Huang: AI Needs “Industry-Specific Libraries”
Huang pointed out that AI deployment is not solely about generative AI. “Throwing GenAI at the wall to see if it succeeds is not a strategy.” He believes that because different industries face vastly different problems, Nvidia must develop domain-specific libraries to optimize solutions for each vertical.
This is why the CUDA-X ecosystem continues to expand, now covering dozens of fields, including:
Scientific computing
Medical imaging
Autonomous driving
Financial analysis
Data engineering
These libraries enable GPUs to deliver maximum performance across various industry scenarios.
Vertical Integration, Horizontal Openness in Nvidia’s AI Stack
Huang described Nvidia’s strategy as “vertically integrated but horizontally open.” This means Nvidia offers a complete stack from chips, systems, and software to application platforms, while allowing various enterprises and developers to build applications on its platform. In the face of exploding AI compute demands, Nvidia believes this model is the only way to drive accelerated computing.
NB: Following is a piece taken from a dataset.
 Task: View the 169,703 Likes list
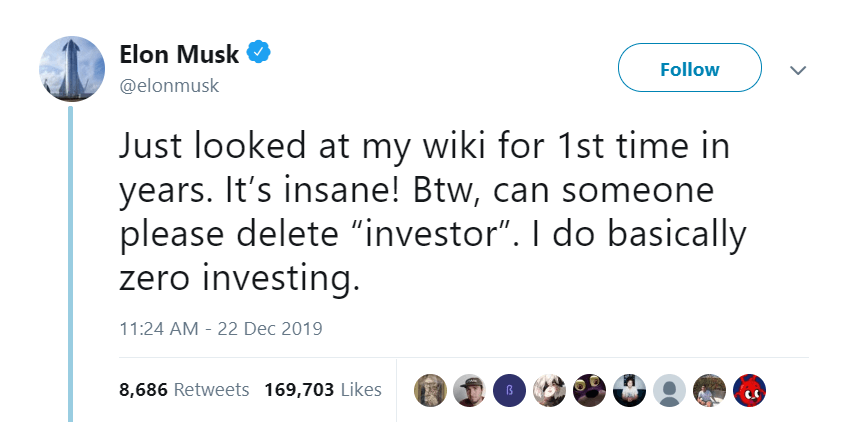(323, 389)
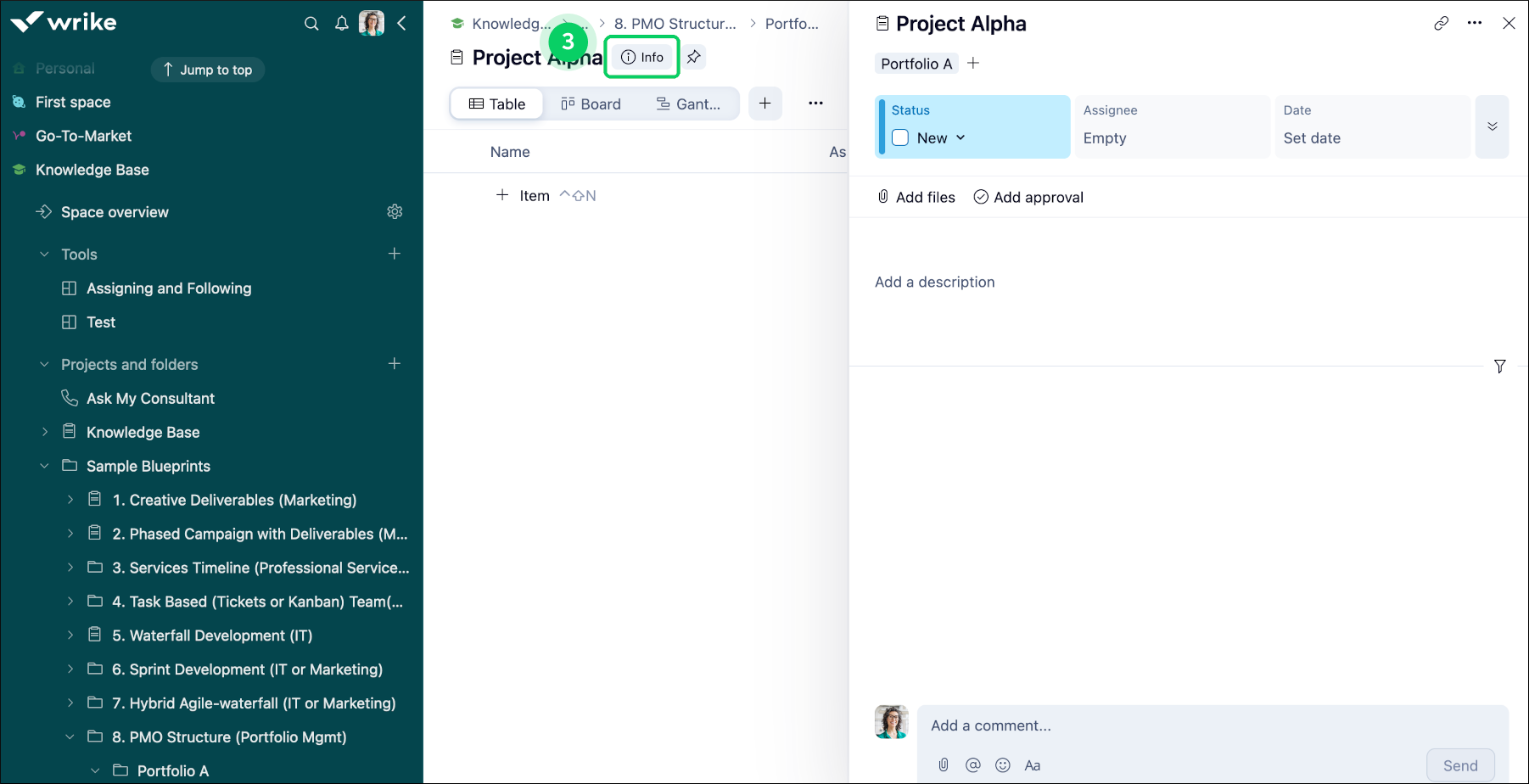The image size is (1529, 784).
Task: Open the emoji picker in the comment toolbar
Action: coord(1003,764)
AI’s Key Battleground: Unstructured Data
Huang also mentioned another critical AI task: handling unstructured data. He noted that about 90% of global data is unstructured, such as images, videos, audio, and natural language text, which were previously considered nearly useless due to difficulty in search and analysis. As AI and GPU acceleration mature, these data are gradually being transformed into analyzable assets.
For example, IBM is leveraging Nvidia’s cuDF GPU-accelerated framework to enhance the efficiency of its WatsonX data platform, enabling rapid analysis and utilization of large volumes of unstructured data.
OpenAI to Use AWS to Alleviate Compute Pressure
Regarding AI infrastructure, Huang mentioned OpenAI’s compute needs. He stated that OpenAI is “completely constrained by compute,” and this year, the company will adopt Amazon Web Services infrastructure to help meet its massive computational demands.